Should I use Asynchronous Programming?

Many developers are given the task of optimizing application code for efficiency and too often, I have seen developers getting drawn towards asynchronous programming only by hearing the magic words — “Asynchronous programming allows you to run code concurrently”, they start to believe that multiple parts of their code will be able to run in parallel, enabling them to execute multiple tasks together. While this is certainly possible, it is important to understand what parts of the code are eligible to run together.

I will be talking about how to recognize when your application can benefit from asynchronous programming and also when it won’t make any difference. For that, you must understand the concept of asynchronous programming. The simplest way by which I explain it to new discoverers is that —

“Think of a fly buzzing on the surface of your screen in a circle around your code. This fly jumps from function to function that you have defined and executes only a few lines of each function and then jumps to another and repeats this over the same functions again and again till they finish execution completely. It basically gives ‘Processor time’ to a function for a while and then passes it to the next function, allowing concurrent sharing of Processor without making the functions wait for completion of other functions. And this passing of ‘Processor time’ can be scheduled by the programmers at times when the function being executed no longer needs the processor”

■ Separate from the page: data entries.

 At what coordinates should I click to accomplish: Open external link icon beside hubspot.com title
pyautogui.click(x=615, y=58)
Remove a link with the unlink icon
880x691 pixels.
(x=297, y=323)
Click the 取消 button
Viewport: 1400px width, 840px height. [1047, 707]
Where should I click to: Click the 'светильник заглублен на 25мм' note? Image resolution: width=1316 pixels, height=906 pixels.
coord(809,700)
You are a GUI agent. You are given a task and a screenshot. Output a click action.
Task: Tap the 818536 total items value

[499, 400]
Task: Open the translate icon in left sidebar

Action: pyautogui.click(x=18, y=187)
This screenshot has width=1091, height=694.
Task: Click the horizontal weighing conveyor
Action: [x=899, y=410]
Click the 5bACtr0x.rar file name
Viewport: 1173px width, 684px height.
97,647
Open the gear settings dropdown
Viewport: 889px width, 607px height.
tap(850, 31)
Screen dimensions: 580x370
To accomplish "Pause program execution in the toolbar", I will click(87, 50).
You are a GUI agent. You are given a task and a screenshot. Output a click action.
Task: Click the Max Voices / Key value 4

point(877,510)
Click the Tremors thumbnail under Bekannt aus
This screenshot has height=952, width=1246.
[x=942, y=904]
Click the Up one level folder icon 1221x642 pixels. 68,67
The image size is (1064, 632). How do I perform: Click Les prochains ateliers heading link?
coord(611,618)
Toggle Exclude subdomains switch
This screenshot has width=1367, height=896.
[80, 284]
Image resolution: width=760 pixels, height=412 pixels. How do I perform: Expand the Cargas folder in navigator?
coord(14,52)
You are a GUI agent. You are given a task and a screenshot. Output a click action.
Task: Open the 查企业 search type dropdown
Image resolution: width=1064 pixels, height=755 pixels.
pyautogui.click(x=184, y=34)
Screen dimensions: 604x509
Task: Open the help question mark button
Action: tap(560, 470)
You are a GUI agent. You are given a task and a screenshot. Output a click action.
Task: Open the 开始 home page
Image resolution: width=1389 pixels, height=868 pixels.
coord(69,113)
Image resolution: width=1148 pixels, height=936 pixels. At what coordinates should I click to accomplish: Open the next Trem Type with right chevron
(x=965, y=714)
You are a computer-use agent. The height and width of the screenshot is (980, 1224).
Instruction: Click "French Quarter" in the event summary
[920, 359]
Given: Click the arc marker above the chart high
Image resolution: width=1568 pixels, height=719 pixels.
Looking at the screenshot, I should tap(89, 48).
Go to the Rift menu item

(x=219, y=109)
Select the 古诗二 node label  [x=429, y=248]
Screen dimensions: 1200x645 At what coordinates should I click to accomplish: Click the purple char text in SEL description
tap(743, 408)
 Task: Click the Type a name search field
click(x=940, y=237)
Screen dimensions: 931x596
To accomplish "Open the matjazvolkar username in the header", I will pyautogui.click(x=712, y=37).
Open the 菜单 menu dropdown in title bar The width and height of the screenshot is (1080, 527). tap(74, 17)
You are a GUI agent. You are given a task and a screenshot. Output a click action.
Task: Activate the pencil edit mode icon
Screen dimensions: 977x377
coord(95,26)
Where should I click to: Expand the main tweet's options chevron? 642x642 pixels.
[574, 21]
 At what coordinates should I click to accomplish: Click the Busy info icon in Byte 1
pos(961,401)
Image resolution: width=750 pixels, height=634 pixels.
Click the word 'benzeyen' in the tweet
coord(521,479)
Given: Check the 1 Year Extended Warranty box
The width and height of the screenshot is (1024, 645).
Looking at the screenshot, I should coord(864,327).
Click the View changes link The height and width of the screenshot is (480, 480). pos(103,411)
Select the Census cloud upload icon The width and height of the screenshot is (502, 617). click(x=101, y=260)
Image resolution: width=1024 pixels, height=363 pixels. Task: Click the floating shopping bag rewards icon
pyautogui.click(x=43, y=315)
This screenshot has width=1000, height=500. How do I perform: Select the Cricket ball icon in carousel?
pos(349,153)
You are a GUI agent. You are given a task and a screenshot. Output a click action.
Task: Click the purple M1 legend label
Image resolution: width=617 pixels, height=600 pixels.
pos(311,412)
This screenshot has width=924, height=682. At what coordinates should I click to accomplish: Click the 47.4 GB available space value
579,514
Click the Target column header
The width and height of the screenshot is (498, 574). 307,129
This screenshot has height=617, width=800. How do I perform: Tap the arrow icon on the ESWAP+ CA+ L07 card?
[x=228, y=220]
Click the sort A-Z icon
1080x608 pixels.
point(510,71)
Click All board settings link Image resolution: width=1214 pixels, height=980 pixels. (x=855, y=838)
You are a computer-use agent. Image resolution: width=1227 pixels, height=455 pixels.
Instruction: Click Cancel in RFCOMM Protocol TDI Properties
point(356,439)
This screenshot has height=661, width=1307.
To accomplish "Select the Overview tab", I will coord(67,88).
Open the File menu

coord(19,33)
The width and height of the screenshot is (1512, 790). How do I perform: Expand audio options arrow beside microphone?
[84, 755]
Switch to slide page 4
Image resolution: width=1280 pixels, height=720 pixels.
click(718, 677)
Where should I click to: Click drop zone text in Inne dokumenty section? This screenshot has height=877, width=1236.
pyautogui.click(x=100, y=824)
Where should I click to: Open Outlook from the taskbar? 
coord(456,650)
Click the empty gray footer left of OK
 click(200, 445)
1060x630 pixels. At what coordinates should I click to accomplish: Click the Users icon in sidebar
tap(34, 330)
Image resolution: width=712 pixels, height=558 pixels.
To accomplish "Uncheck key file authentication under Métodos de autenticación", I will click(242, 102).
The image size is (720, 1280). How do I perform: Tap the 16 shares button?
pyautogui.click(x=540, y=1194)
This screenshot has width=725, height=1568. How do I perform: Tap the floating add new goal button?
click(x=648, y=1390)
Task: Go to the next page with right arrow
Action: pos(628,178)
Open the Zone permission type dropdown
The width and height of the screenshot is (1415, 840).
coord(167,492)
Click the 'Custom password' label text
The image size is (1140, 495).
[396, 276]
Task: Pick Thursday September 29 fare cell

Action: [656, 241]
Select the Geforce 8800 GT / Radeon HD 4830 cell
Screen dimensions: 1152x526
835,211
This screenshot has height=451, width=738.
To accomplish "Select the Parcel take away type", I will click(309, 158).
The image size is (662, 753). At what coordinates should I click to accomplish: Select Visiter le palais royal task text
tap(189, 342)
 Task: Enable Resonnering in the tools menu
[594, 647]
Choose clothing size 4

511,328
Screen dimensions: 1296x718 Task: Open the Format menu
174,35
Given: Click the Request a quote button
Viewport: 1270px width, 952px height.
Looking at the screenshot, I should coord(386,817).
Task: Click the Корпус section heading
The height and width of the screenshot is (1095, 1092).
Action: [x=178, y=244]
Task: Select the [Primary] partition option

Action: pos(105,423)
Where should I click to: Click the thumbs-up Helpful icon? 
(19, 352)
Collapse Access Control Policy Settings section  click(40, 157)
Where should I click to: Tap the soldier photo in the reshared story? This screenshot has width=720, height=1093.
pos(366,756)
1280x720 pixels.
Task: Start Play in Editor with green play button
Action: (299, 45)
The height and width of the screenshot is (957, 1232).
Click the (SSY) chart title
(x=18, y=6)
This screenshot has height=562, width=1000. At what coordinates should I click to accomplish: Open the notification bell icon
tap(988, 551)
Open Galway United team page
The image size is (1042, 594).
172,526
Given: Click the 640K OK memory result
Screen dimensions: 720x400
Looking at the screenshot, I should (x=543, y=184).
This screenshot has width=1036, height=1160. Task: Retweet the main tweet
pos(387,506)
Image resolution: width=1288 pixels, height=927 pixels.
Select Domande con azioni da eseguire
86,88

The circle it’s making called an event loop. Relax it’s not an actual fly.

This is where people stop understanding the concept behind asynchronous programming. They say — “A function stops needing the Processor only when it finishes execution, so when and how will all functions share it?”

The answer is that a function might not always need a Processor even while executing, it sometimes needs to — read input from the disk (e.g. read from a file), fetch rows from a database or get a response from an API call over the network. The Processor is free during this time. How? It is free when the disk is rotating and also when the data is coming via the internet. If it takes 5 milliseconds for the disk or network I/O to finish, the Processor sits idle for that time. If there was another function that needed less than 5 milliseconds to execute, it could have finished execution during that wait time if it had the processor.

So, the “eligibility” to run together, which I mentioned earlier should be understood in a sense that two functions can run together if both can share the CPU when they are waiting for disk or network I/O.

As an example, let’s see two independent functions A & B, which take 5 seconds each to execute. Out of these 5 seconds, 2s are for CPU and 3s are for I/O. Normally they would take 10s to run together. But if during the I/O of A when CPU is free, if B could get CPU, the total time would be 8 seconds (shown below). These savings add up a lot in real time applications and help in scaling efficiently by optimizing CPU usage on servers. This is the reason why servers written in Node.js, Go, Sanic, etc. are able to handle a large number of requests.

Function B finished early

One warning — Functions can share CPU whenever we program them to. But the sequence has to be programmed correctly to ensure they share it efficiently. We can even ask two functions which take entire 5 seconds of CPU time to share CPU but it will not only end up taking 10 seconds but can even cause delays in execution of functions that were called first.

Both functions finish very late

Asynchronous Programming helps to optimize applications for significant gains in efficiency if the applications have I/O bound tasks like database querying or API calls. It can, although, make the code very complex (by adding a lot of callbacks as in Node.js) which makes it less readable. The points discussed in this article are only the entry points while considering going asynchronous. If these conditions are not there in your application, it’s better not to proceed with it.

There are many pitfalls like losing simplicity, out of sync data, single server bottlenecks, etc. I’d go into each separately if demand is significant. Meanwhile, I’d recommend you to get your hands dirty and try it out separately. I can guarantee you’ll love it.